Records from a dataset:

==================================================

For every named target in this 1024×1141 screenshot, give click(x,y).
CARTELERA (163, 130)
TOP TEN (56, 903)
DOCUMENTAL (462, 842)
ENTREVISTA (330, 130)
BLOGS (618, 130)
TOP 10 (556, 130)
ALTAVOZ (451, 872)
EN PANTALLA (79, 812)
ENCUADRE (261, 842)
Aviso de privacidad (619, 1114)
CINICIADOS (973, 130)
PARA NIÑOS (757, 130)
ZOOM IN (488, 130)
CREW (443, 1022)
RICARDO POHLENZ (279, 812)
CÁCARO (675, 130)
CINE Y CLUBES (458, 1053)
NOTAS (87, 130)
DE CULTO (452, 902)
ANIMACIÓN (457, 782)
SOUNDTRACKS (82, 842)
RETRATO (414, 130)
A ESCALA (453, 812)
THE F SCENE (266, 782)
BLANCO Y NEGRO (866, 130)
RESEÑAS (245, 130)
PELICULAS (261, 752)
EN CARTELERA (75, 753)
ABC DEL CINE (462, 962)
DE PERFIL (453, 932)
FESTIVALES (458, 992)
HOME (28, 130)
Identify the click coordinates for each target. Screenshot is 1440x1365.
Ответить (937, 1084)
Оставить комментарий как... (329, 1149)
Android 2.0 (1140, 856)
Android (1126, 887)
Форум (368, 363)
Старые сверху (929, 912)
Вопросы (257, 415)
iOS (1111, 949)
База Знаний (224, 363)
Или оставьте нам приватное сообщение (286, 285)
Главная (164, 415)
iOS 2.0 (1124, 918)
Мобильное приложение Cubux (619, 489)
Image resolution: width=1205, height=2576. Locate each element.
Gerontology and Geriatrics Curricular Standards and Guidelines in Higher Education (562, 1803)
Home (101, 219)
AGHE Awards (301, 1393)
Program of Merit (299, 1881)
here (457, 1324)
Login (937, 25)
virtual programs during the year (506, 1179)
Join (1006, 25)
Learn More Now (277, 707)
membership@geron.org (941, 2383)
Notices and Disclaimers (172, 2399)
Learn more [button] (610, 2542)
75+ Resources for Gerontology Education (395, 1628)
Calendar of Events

==================================================

DIRECTIONS: Replace "Events" with "Activities" in the records from the line containing "75+ Resources for" through the end of the records, and reproduce those lines with no other change.

EXERCISE ANSWER:
75+ Resources for Gerontology Education (395, 1628)
Calendar of Activities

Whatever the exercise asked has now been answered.